Isolation of a 110 000 molecular weight protein in the purification of the nuclear chick intestinal 1,25-dihydroxyvitamin D-3 receptor

Abstract A single protein band of molecular weight 110 000 has been obtained after sodium dodecyl sulfate polyacrylamide gel electrophoresis of purified 1,25-dihydroxyvitamin D-3 (1,25-(OH) 2 D-3) receptor from crude nuclear extracts of chick intestinal mucosa, prepared in the presence of the protease inhibitors phenylmethylsulfonyl fluoride and ϵ-aminocaproic acid. The nuclear extract was subjected to a six-step purification scheme, involving polymin P and ammonium sulfate fractionation, DNA-cellulose affinity chromatography, Sephacryl S-200 gel filtration, blue dextran-Sepharose and a final DNA-cellulose chromatographic step.

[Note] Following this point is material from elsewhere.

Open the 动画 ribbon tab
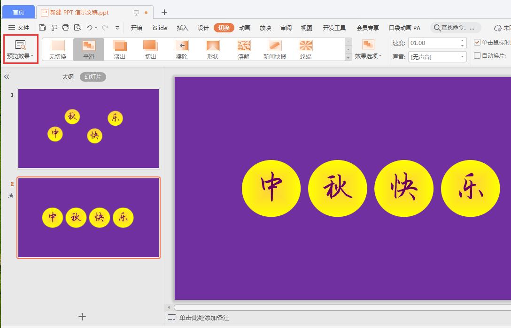This screenshot has width=511, height=328. 245,28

The receptor was obtained in about 1% yield and was purified approx. 3700-fold from the nuclear extract, as assessed by specific activity. Single peaks were observed with 3 H-1,25-(OH) 2 D-3-labeled crude nuclear extracts on Sephacryl S-200 gel filtration ( Strokes′ radius = 35.5 A ) and sucrose density gradient centrifugation (3.5 S). Although the identity of the M r 110 000 protein will remain inconclusive until methods for further characterization are available, it may represent evidence for a higher molecular weight form of the 1,25-(OH) 2 D-3 receptor than that observed previously.